The AI Notetaker is Today’s Light Bulb
When electricity first entered homes, nobody was thinking about embedding it into every appliance. They were thinking about light bulbs. A single, dazzling use case that let you read in the dark, work into the evening, and extend the day itself.
That light bulb was the “killer app,” but the real story was electricity itself. Once the wiring was in place, everything changed: heating, refrigeration, communication, entertainment.
Fast forward a century, and the AI notetaker looks a lot like that light bulb moment for our industry.
At first, it feels magical. I still remember the first time I saw Gong transcribe a sales call. I nearly fell out of my chair. Suddenly I could see everything happening across the team: questions, objections, coaching opportunities, without sitting in every single meeting.
It was game-changing, and then it quickly became a commodity.
The Notetaker Isn’t the Endgame
Today, every advisor can get their meetings transcribed by an AI note-taker. Take your pick. Soon nobody will care which service did the transcription, just like nobody today debates what powers their ceiling light.
The real question is what you do with those notes.
At Impruve, we call this compounding context. One transcript on its own is helpful. Ten transcripts stitched together start to reveal patterns. A hundred transcripts, integrated with your CRM, emails, and task manager, turn into an operating system.
Instead of a static log of “what was said,” it becomes a living memory of the client relationship: birthdays, priorities, concerns, even the small rapport moments that build trust.
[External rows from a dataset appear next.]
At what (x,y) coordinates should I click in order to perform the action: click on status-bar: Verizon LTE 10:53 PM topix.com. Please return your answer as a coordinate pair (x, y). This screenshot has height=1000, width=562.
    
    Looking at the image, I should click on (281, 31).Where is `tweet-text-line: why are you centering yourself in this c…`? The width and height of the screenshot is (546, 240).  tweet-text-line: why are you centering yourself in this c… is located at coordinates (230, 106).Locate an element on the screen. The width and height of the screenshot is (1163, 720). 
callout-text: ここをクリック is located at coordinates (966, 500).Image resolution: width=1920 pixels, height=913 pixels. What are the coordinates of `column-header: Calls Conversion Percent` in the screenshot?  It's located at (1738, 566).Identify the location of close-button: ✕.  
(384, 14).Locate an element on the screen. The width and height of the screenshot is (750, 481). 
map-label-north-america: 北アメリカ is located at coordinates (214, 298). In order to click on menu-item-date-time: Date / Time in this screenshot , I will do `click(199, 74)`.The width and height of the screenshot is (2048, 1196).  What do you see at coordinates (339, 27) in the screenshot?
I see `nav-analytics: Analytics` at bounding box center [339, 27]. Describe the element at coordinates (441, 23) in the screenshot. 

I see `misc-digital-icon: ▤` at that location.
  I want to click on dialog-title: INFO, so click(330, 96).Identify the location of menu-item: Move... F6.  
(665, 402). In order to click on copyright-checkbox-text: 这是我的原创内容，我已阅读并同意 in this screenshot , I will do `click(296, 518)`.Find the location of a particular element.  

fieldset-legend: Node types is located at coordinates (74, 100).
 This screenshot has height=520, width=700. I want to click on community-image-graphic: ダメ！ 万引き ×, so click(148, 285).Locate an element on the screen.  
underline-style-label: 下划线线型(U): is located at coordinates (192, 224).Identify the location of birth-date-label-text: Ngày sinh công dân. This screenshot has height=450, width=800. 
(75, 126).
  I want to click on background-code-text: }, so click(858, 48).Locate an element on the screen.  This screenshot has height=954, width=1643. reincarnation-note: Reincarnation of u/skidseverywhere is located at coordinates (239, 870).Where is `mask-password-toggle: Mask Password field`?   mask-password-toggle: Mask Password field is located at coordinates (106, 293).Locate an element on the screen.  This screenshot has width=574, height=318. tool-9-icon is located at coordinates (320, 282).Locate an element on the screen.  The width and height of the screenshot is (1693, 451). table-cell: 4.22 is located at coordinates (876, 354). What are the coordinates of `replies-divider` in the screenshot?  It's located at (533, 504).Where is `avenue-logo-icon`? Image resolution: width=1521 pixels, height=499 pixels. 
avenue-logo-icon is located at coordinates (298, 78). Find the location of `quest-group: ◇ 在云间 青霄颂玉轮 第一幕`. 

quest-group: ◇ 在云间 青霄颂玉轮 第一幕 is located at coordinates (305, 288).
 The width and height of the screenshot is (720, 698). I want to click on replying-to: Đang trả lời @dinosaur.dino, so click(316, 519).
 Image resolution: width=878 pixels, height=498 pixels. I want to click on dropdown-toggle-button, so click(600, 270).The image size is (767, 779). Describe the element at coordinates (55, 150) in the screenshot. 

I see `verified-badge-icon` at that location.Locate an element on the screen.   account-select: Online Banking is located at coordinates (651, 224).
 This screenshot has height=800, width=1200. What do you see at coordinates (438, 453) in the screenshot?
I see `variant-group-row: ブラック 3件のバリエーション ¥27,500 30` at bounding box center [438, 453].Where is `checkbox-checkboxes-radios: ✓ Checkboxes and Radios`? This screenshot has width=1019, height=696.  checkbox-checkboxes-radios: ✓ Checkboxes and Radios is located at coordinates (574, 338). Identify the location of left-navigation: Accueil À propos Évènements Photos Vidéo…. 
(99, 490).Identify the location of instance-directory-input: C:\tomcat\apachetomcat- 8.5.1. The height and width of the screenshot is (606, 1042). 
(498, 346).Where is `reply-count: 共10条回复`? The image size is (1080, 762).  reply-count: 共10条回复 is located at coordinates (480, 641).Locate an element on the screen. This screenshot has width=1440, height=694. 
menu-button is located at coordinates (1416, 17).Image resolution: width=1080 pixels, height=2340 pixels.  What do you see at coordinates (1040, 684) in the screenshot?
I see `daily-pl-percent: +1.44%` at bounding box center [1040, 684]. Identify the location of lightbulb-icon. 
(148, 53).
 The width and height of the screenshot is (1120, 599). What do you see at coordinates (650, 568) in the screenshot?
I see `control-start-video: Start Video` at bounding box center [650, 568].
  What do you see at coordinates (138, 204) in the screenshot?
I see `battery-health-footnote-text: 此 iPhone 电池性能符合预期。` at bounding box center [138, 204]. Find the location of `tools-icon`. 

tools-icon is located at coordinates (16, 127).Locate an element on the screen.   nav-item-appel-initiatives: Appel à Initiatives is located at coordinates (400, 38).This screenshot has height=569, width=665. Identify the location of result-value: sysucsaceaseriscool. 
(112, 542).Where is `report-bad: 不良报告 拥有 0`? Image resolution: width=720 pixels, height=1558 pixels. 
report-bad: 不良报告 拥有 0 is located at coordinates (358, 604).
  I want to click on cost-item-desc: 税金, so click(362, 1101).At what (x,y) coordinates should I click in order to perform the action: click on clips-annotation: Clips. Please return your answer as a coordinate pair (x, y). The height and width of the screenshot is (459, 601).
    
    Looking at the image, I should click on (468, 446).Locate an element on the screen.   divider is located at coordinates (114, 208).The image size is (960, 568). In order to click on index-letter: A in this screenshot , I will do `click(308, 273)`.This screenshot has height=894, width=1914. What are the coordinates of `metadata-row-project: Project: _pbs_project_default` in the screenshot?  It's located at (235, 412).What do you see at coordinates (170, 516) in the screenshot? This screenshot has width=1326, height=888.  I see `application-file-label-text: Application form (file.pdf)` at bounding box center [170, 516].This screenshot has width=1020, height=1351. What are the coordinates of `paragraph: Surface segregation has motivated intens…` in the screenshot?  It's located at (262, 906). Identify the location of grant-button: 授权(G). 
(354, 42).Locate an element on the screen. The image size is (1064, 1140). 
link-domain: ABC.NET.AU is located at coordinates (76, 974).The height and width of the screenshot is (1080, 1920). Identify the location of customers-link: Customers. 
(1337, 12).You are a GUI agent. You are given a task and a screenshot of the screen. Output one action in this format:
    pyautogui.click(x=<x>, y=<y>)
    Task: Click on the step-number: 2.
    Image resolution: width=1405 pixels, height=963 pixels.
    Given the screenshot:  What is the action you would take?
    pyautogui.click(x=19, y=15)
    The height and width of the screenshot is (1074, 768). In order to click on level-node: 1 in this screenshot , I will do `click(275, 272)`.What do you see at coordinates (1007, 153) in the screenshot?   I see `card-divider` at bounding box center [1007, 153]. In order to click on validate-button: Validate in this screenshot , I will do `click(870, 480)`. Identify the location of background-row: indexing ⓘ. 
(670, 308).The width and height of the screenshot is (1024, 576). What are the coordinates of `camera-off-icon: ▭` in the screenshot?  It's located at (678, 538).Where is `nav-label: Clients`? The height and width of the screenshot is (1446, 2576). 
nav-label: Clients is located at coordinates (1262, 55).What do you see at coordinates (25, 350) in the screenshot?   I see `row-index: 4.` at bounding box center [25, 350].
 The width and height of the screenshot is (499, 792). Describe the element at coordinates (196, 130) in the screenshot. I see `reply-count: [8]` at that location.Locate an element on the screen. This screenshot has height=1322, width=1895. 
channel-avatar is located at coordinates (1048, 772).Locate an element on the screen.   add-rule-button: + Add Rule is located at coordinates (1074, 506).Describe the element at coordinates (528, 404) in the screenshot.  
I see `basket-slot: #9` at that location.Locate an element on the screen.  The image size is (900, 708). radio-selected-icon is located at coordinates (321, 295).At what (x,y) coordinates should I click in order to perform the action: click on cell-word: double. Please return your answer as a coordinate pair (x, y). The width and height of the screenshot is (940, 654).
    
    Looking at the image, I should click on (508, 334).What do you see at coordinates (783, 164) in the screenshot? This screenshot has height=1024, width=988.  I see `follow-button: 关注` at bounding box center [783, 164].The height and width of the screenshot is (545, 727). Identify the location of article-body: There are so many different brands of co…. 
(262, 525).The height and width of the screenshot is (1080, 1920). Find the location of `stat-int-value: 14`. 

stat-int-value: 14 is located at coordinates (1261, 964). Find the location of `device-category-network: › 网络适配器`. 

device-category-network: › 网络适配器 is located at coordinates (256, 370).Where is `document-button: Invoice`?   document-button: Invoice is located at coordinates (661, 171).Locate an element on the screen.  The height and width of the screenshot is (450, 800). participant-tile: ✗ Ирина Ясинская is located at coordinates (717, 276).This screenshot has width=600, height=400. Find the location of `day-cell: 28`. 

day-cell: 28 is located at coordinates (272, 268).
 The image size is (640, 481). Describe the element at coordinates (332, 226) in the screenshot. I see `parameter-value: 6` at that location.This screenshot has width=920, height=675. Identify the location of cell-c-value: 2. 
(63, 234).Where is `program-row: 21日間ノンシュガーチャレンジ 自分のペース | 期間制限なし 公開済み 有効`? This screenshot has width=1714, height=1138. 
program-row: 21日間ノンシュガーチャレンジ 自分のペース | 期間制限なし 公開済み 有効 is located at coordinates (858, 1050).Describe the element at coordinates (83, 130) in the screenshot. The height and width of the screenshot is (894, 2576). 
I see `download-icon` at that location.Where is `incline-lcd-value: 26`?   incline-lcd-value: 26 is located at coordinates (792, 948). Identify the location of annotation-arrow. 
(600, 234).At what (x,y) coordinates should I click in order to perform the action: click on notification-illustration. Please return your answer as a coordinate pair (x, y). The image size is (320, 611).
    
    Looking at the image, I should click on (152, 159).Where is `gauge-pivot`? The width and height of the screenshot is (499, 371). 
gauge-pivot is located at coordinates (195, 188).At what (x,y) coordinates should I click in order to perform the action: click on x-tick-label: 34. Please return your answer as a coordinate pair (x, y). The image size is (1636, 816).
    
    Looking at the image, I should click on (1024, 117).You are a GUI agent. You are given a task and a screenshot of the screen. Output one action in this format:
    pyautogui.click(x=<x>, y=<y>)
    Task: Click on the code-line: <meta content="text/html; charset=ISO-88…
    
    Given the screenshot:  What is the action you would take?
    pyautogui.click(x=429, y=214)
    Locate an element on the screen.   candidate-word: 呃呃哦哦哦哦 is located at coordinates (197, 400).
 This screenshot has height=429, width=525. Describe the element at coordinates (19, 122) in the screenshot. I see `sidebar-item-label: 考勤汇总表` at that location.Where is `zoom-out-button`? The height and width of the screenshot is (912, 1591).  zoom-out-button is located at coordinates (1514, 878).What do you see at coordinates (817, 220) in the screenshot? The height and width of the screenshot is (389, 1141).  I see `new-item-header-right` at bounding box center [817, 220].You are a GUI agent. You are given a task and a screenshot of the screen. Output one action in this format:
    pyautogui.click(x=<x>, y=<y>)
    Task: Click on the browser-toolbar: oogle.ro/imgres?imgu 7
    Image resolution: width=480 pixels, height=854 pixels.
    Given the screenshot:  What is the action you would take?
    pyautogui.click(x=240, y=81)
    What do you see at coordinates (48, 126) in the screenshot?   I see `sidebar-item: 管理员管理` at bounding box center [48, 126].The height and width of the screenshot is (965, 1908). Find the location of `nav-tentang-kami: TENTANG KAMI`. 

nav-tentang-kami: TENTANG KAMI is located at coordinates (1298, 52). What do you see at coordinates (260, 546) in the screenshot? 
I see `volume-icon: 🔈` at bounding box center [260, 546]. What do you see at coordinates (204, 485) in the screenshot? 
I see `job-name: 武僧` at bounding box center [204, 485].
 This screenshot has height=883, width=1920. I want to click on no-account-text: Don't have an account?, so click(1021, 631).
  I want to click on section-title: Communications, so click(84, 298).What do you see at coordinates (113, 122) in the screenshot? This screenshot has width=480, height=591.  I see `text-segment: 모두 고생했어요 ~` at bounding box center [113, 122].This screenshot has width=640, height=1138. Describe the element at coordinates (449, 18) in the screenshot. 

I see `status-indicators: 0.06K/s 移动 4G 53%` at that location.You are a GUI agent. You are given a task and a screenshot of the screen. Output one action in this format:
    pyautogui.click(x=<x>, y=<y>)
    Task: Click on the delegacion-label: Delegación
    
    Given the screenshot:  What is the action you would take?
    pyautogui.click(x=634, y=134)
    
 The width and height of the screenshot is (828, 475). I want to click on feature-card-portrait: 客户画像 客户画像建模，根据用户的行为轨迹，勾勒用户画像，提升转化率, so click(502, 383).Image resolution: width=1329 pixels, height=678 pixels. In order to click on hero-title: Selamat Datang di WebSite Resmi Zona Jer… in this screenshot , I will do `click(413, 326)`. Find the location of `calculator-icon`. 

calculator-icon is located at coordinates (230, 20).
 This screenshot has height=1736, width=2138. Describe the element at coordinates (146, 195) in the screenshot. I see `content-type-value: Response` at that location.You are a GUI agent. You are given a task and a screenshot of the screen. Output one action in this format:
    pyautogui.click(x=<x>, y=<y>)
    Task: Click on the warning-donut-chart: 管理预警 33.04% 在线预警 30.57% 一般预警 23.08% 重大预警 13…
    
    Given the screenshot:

Choosing the Right Model for the Right Job
Behind the curtain, this comes down to making smart choices about which AI models you use. A quick extraction, like “was a birthday mentioned,” can run on a fast, lightweight model. A more thoughtful synthesis, like “what are the client’s top three priorities across six meetings,” calls for a reasoning model that takes its time.
That balance matters for accuracy, speed, and ultimately cost. Advisors shouldn’t need to know which model is running, but they will care if the AI system gets the right answer in real time.
From Light Bulbs to Electricity Grids
This is why we talk about building an AI-Native Operating System for RIAs. The notetaker is the light bulb. Integrations are the electricity grid. The system only becomes powerful when every input—meetings, emails, CRMs—flows in, and every output—tasks, reminders, compliance workflows—flows back out.
The firms that recognize this will win. The ones chasing the shiny widget of the moment will fall behind.
This moment is not about taking notes. It is about defining your AI strategy for the long haul.
And just like electricity, AI will not be about any single appliance. It will be about everything.